Understanding the Higgs Mechanism

[touqra]

Let me take an example.
Suppose we have a Lagrangian, of a scalar field coupled to itself and a massless gauge boson field. Next, we expand the Lagrangian about the vacuum expectation value of the scalar field, and it turns out that, in the end, the gauge boson is massive.
My question is, this massive boson has a mass in the vicinity of the scalar field's VEV. But if we expand the scalar around some other values, the mass of the gauge boson changes too. And we can also expand the Lagrangian around some scalar value, such that the gauge boson remains massless...

 

[RafaMarce]

I think "yes", we have to choose the point where all fields vanish to do the expansion of lagrangean... There is a possible vacuum state in this point. But this is a trivial solution, i think is the only place where we have massless gauge boson, since that the symmetry is broken.

 

[sir-pinski]

The Higgs mechanism is a fundamental concept in particle physics that explains how particles acquire mass. In the example you have provided, the Lagrangian describes the interaction between a scalar field and a gauge boson field. The gauge boson is initially massless, but after expanding the Lagrangian about the vacuum expectation value (VEV) of the scalar field, it becomes massive.

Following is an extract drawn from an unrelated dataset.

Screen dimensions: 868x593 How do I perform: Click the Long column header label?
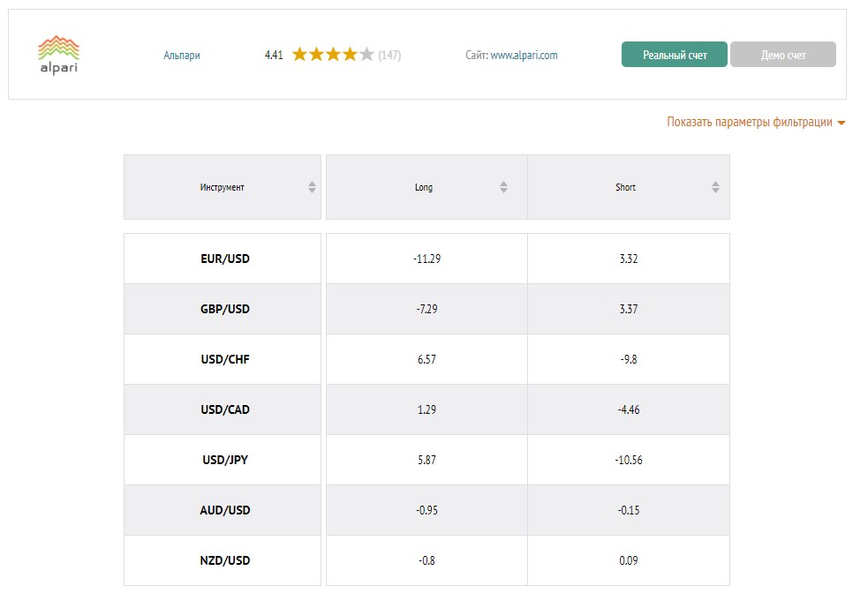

This arises from the spontaneous breaking of a symmetry in the Lagrangian, known as the Higgs field. The Higgs field permeates all of space and interacts with other particles, giving them mass. The Higgs mechanism works by creating a field that permeates space, and as particles move through this field, they experience resistance and therefore acquire mass.

In your example, when the scalar field is expanded around a different VEV, the mass of the gauge boson changes because the strength of its interaction with the Higgs field is different. This shows that the Higgs mechanism is intimately linked to the VEV of the scalar field, and the mass of particles is dependent on the strength of their interaction with the Higgs field.

Furthermore, by expanding the Lagrangian around a different scalar value, it is possible to keep the gauge boson massless. This is because the Higgs field only interacts with particles that have a non-zero mass, so if the scalar field is expanded in such a way that the gauge boson remains massless, it means that the Higgs field is not interacting with it.

In summary, the Higgs mechanism is a crucial concept in understanding how particles acquire mass and how this mass is dependent on the VEV of the scalar field. It is a fundamental part of the Standard Model of particle physics and has been confirmed through experimental evidence, making it an essential tool for understanding the fundamental building blocks of our universe.